Ketua DPC Persatuan Alumni GMNI Tolitoli, Supriyono Nugroho, menegaskan komitmen organisasinya untuk berperan aktif dalam menjaga situasi kamtibmas. Ia juga mengungkapkan rencana pelaksanaan Kaderisasi Tingkat Dasar (KTD) yang akan melibatkan cabang-cabang GMNI se-Sulawesi Tengah. Agenda ini tidak hanya bersifat internal organisasi, tetapi juga memiliki dimensi sosial sebagai ruang pembentukan karakter generasi muda.
“GMNI siap bersinergi dengan kepolisian demi menciptakan kondisi daerah yang aman dan kondusif,” ujarnya.
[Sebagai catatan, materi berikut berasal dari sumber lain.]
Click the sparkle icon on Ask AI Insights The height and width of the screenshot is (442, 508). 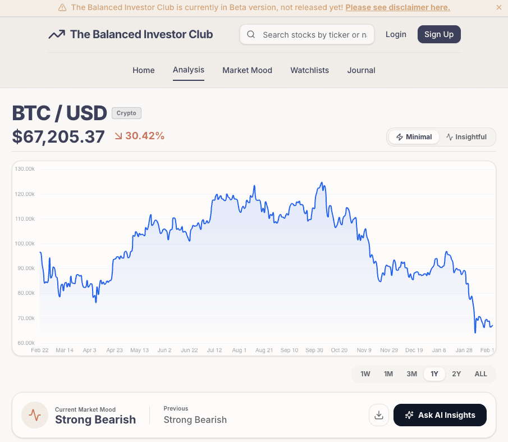pos(409,415)
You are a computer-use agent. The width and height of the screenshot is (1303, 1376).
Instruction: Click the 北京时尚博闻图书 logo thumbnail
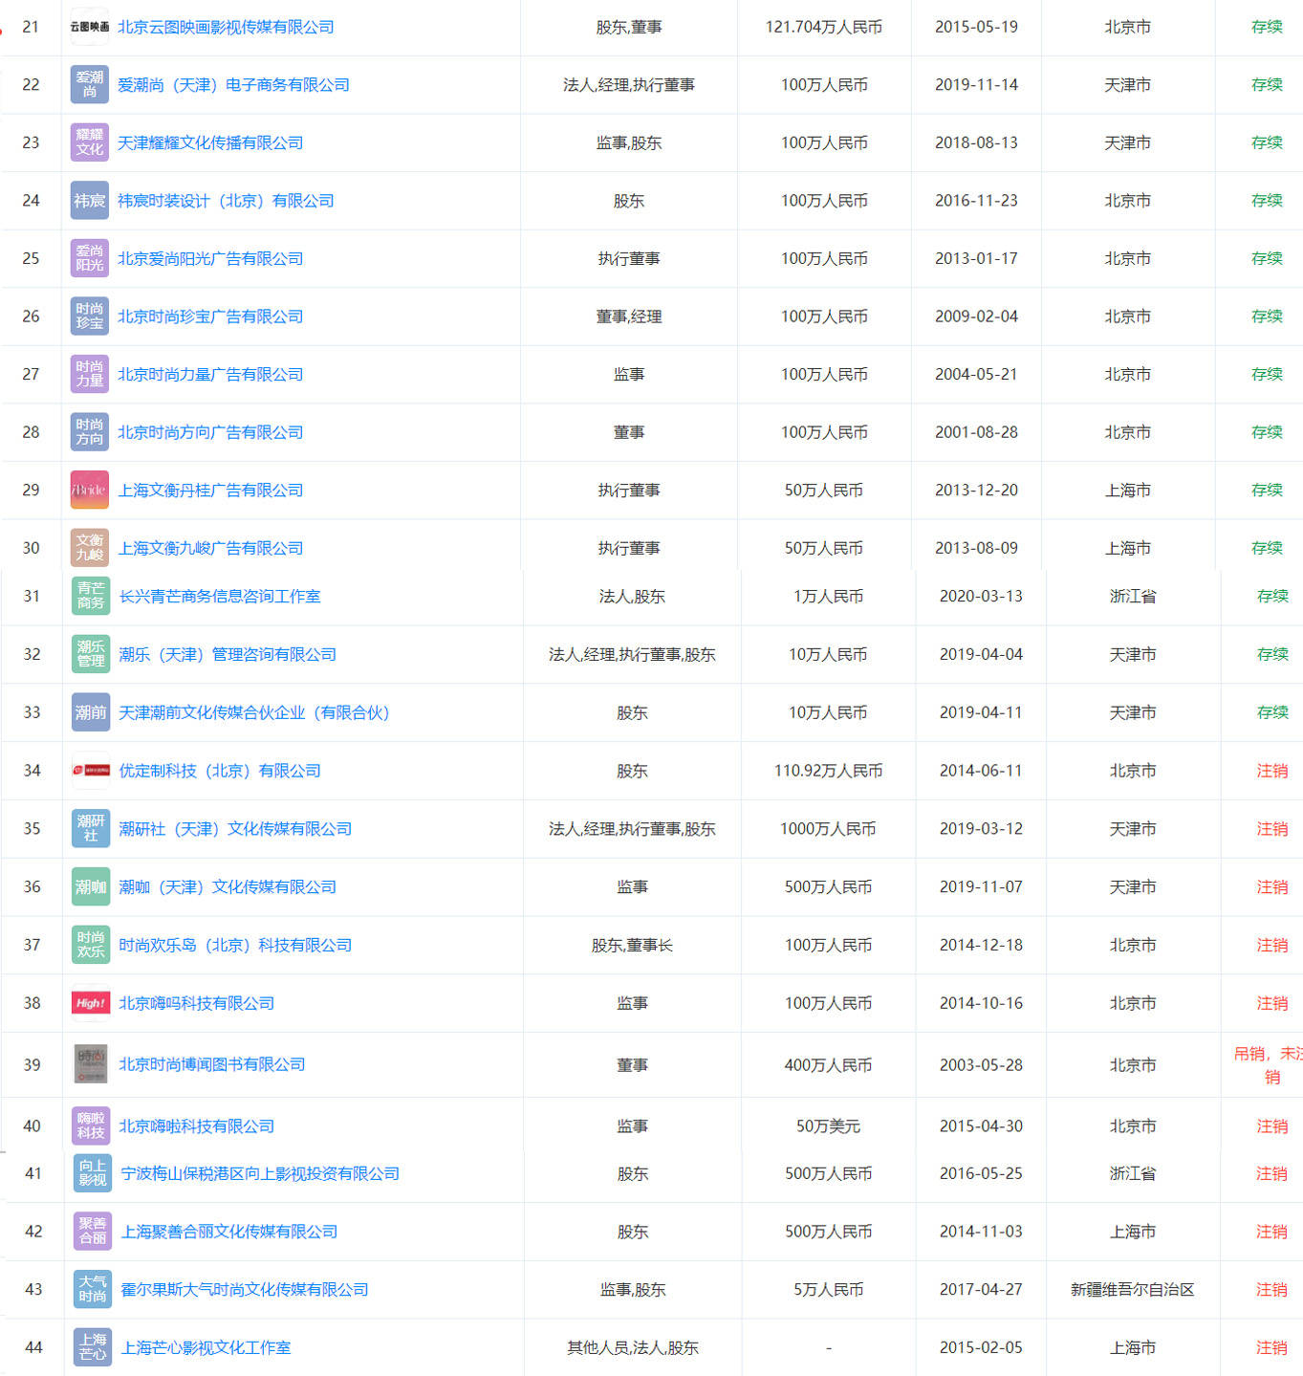click(x=91, y=1064)
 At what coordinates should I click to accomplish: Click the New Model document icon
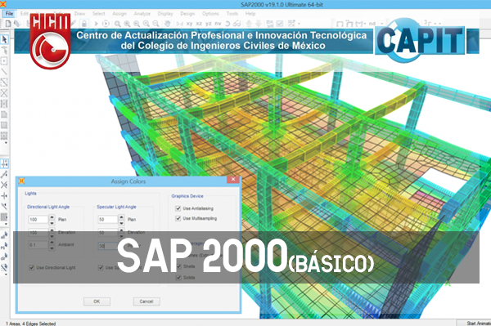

Sementara itu, Kapolres Tolitoli menekankan pentingnya peran mahasiswa sebagai agen perubahan. Ia menyampaikan bahwa kepolisian terbuka terhadap komunikasi yang bersifat konstruktif dan kolaboratif.

Dalam konteks aktual, Polres Tolitoli tengah memprioritaskan pemberantasan peredaran narkotika. Fenomena ini, secara ilmiah, tidak hanya berdampak pada aspek kesehatan individu, tetapi juga berimplikasi pada degradasi produktivitas sosial dan meningkatnya potensi kriminalitas.
“Peran pencegahan harus dimulai dari lingkungan terdekat, baik keluarga maupun kampus,” tegas Kapolres.
Selain itu, isu keselamatan berlalu lintas turut menjadi perhatian. Mahasiswa diharapkan menjadi pelopor budaya tertib berlalu lintas, sebagai bentuk behavioral modeling, di mana perilaku positif individu dapat memengaruhi lingkungan sosialnya secara luas.
Dari sudut pandang human interest, pertemuan ini menggambarkan harapan akan lahirnya generasi muda yang tidak hanya kritis, tetapi juga solutif. Di tengah tantangan sosial seperti narkotika dan kecelakaan lalu lintas, sinergi antara mahasiswa dan aparat menjadi narasi penting tentang gotong royong modern dalam menjaga ketahanan sosial daerah.
Silaturahmi ini pun menjadi pengingat bahwa keamanan bukan hanya tanggung jawab aparat, melainkan hasil kerja bersama seluruh elemen masyarakat.